The Jacket I Don’t Wear Anymore
I do my own laundry and I cook for myself and instead of spending my Friday nights at football games and diners, I go out drinking with people who talk about things like communism and wine. I’m still growing up, and still chasing a sense of belonging, just as everyone else is.
I n every high school movie ever, you can always spot the “cool kids” by the varsity jackets they wore. Like Native American chiefs wearing bearskin or superheroes wearing capes, there is an air of power associated with teenagers wearing varsity jackets — a globally understood indicator of authority and all the social benefits that come with it. When I was sixteen, standing in front of a mirror in Blinds To Go (the store that sold two things: blinds and varsity jackets), I didn’t feel any sense of authority at all as I wriggled my arms into the oversized leather sleeves. Even with the word “captain” embroidered on the sleeve, a position I had beat out seven older girls for (one of whom had punched a locker when the announcement was made), I still felt like the clumsy stick figure I had always been, nothing near the cinematic high school royalty seen in John Hughes movies. But that was the jacket I wore back then, and as I grew into the jacket, I didn’t know it at the time but I was also growing into my skin.
Being part of the color guard, football games were a prominent part of my high school experience. The jacket was my blanket when I would drift to sleep on one of the yellow buses coming back from away games. The tent-like sleeves hid my goosebumps on one particular bus ride—the first time a boy put his arm around me—marking the beginning of the year I would fall in love for the first time.
When I came home from college for winter break and I tried on the jacket for the first time in years, I noticed that the cuffs of the white sleeves had black marks on them. They were from mascara, when I would use the jacket sleeve to wipe my eyes on harder days. The year I got the jacket was the hardest year of my life, the year my mother got cancer. I was forced to grow up a little faster, but I had good friends to remind me I was still a kid. Especially on Friday nights after football games, sitting in the local diner devouring fries and milkshakes with my varsity jacket draped around my shoulders, I finally started to feel the sense of belonging I was supposed to feel as a letterman, a belonging to the American teenage dream everyone talks about.
At band competitions I would lend my varsity jacket to the freshmen when I would have to go out for awards, and I always made sure to bring extra hand warmers for my team. It was during these times that I felt important, looked up to. Almost like I was a grown up.

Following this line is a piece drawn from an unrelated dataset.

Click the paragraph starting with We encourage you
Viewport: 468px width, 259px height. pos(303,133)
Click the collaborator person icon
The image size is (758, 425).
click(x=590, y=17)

But I was only sixteen. At sixteen, my future was just some empty space just a little out of reach, a space I could tinsel up with plans and daydreams any time I pleased. Now I’m twenty, living inside that space I used to wonder about. I wear a different jacket now. I don’t get goosebumps when someone puts their arm around me anymore. I do my own laundry and I cook for myself and instead of spending my Friday nights at football games and diners, I go out drinking with people who talk about things like communism and wine. I’m still growing up, and still chasing a sense of belonging, just as everyone else is. I think the difference is that now I’m at the age where it doesn’t come from a jacket.